▶ Requirements
Find every line in the records that contains the word "This", and copy each of those lines. Case counts.

--

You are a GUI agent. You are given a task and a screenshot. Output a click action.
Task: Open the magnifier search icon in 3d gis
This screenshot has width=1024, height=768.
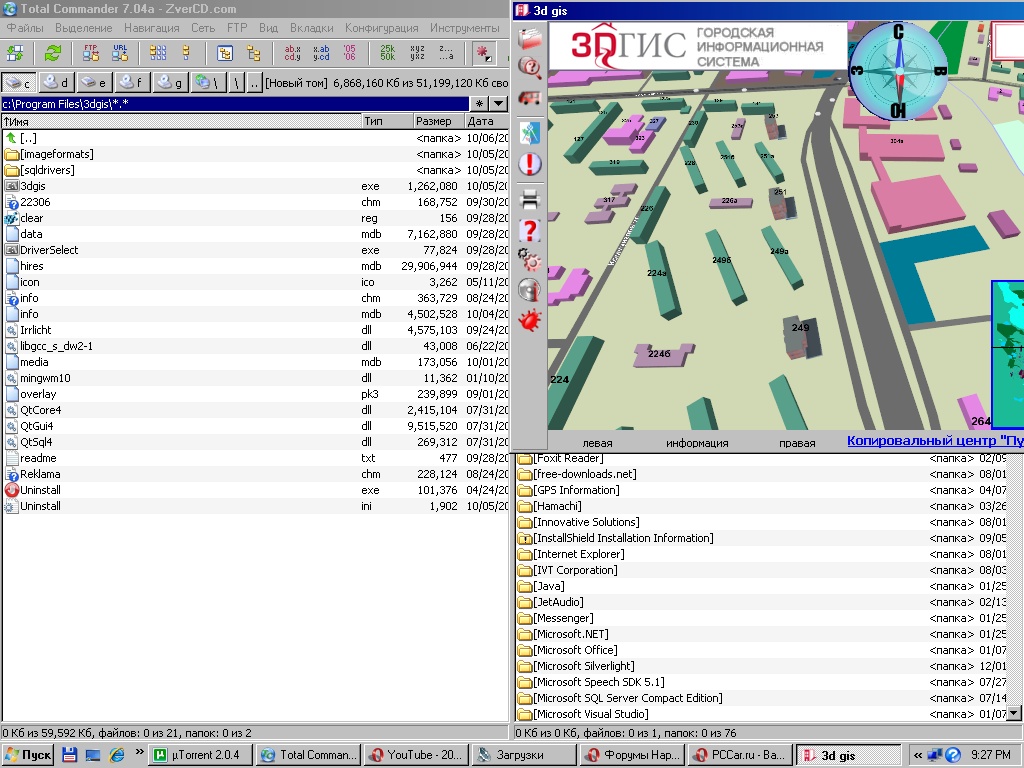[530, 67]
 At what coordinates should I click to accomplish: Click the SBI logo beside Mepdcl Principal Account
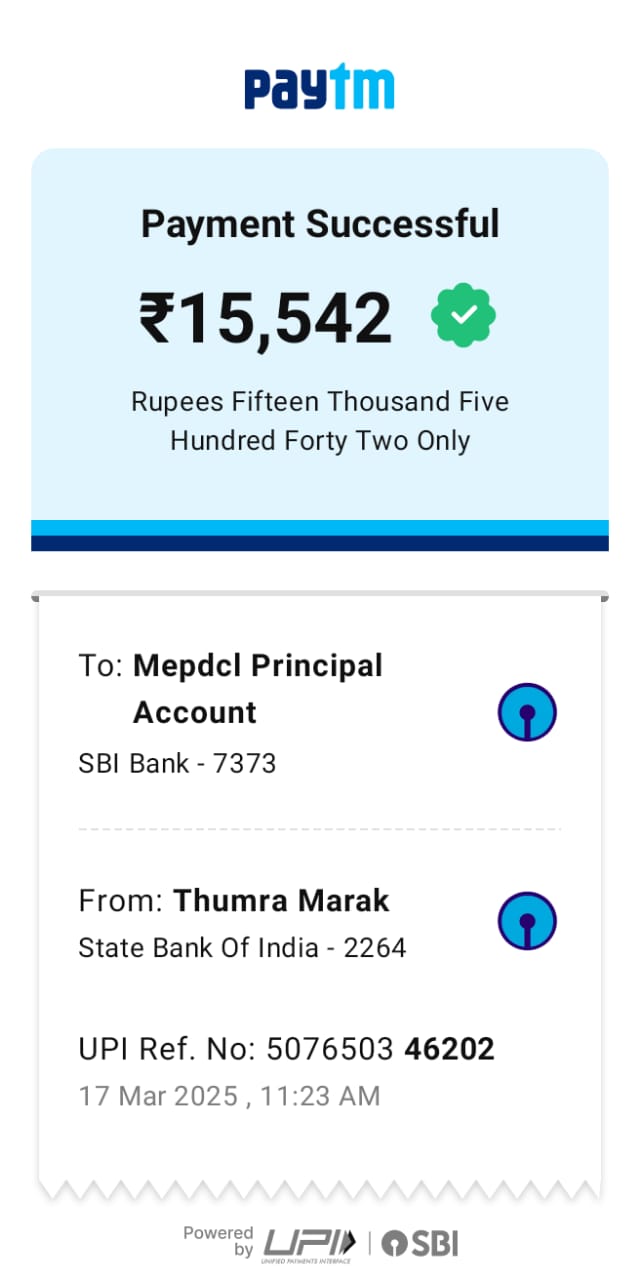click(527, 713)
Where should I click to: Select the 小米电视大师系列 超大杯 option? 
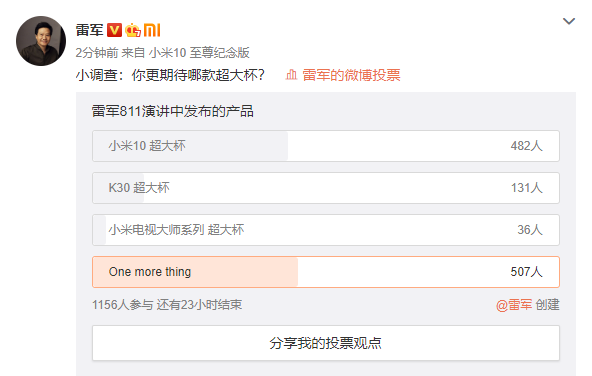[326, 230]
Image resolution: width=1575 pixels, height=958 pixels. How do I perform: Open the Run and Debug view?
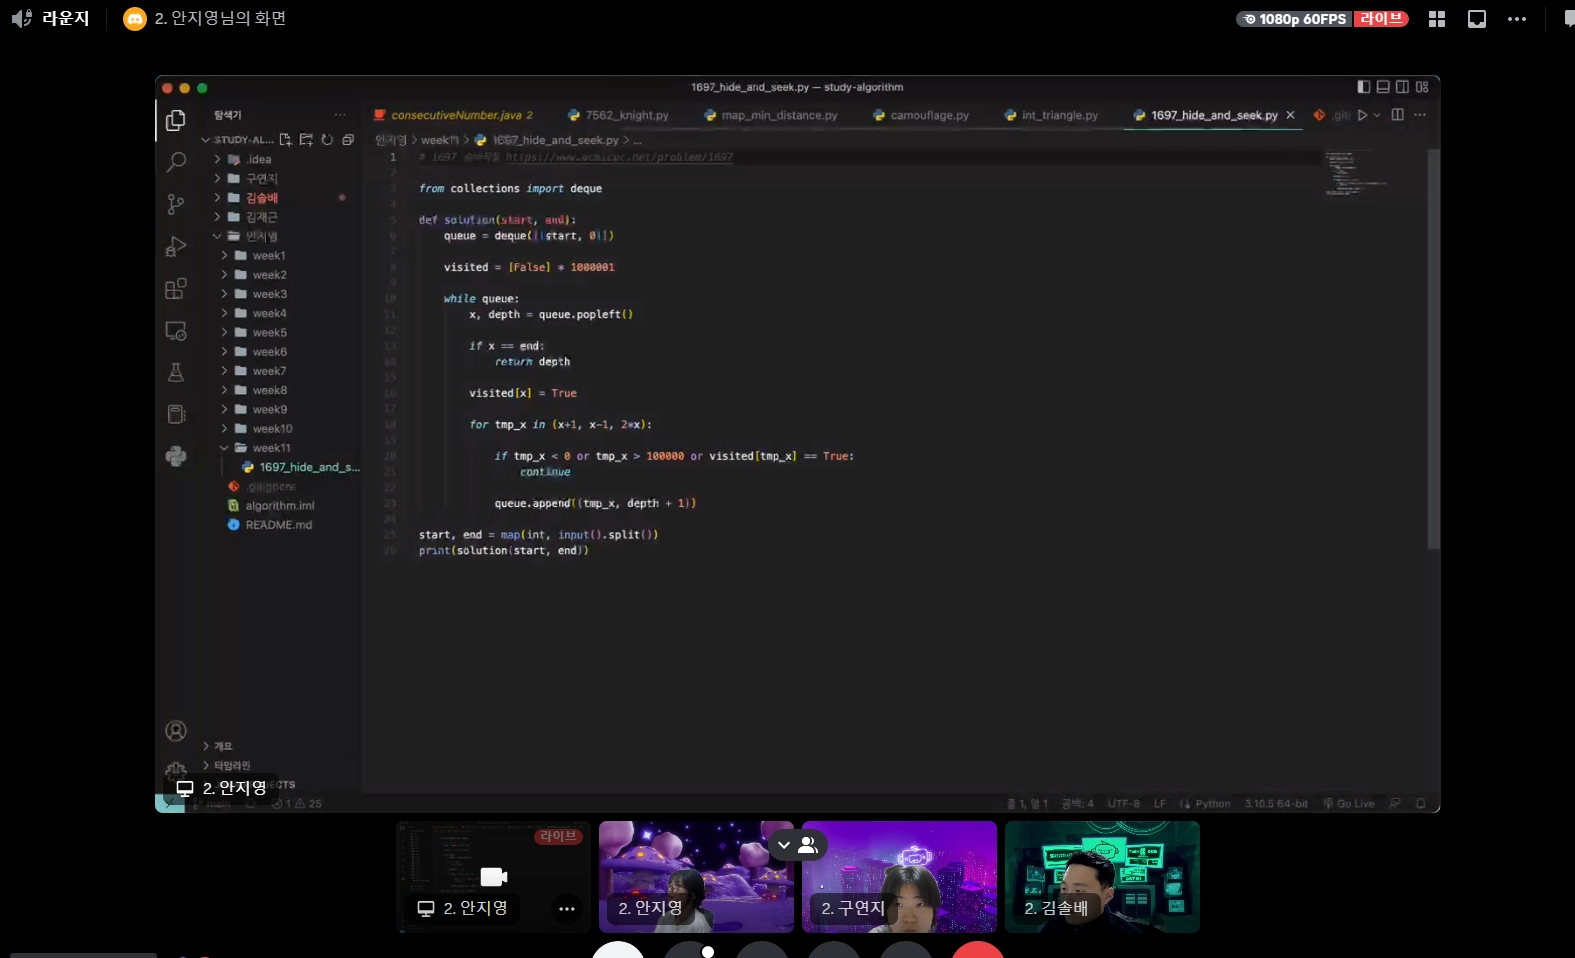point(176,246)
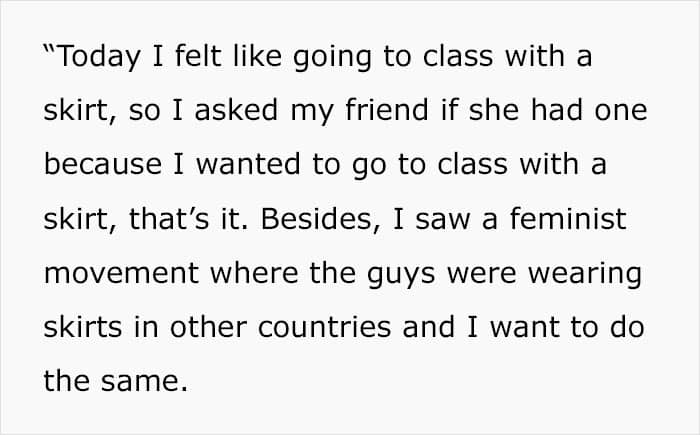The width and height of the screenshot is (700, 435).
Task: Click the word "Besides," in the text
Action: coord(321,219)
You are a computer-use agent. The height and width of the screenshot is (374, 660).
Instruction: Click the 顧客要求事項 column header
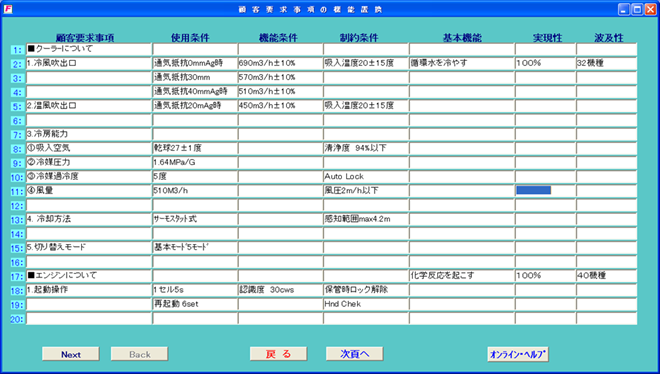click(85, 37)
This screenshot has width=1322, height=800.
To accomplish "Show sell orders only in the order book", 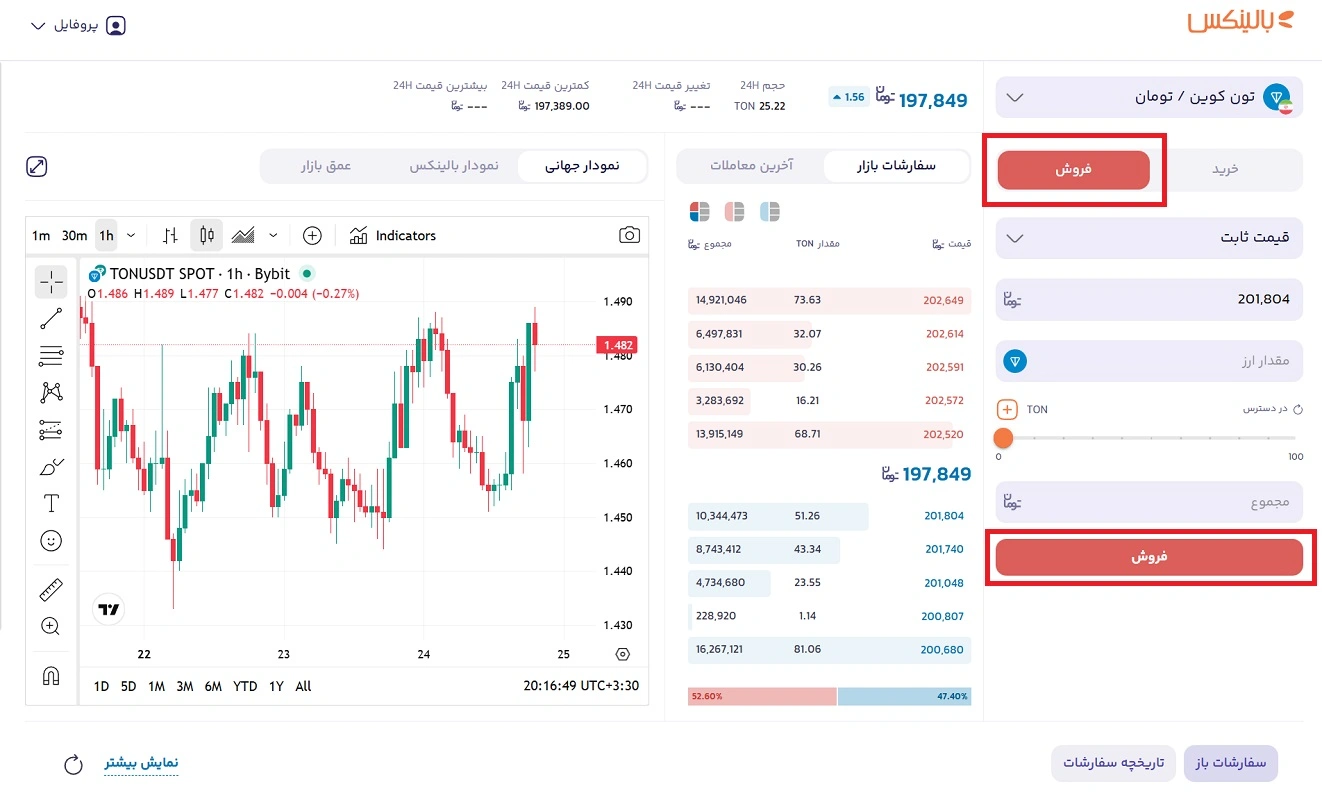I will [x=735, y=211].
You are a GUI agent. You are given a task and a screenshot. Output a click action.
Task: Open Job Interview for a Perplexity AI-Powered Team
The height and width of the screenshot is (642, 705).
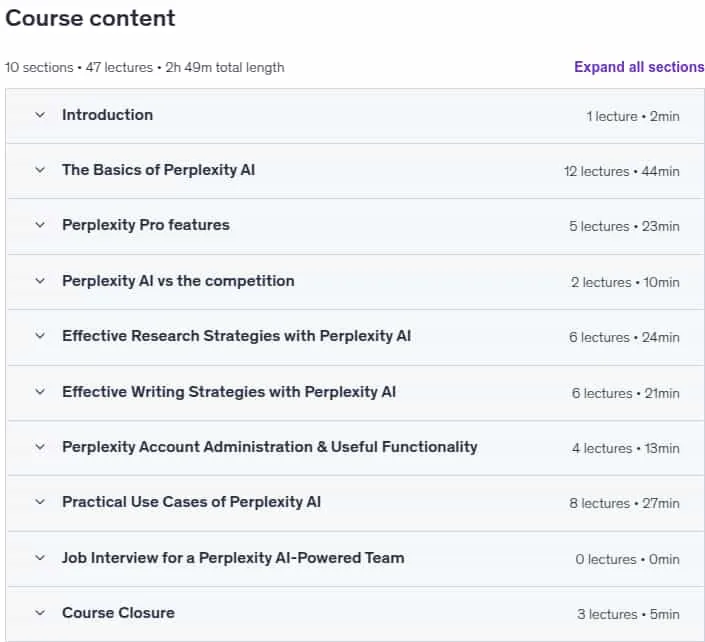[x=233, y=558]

--

▶ Answer to the problem
This screenshot has width=1024, height=768.
This screenshot has width=1322, height=800.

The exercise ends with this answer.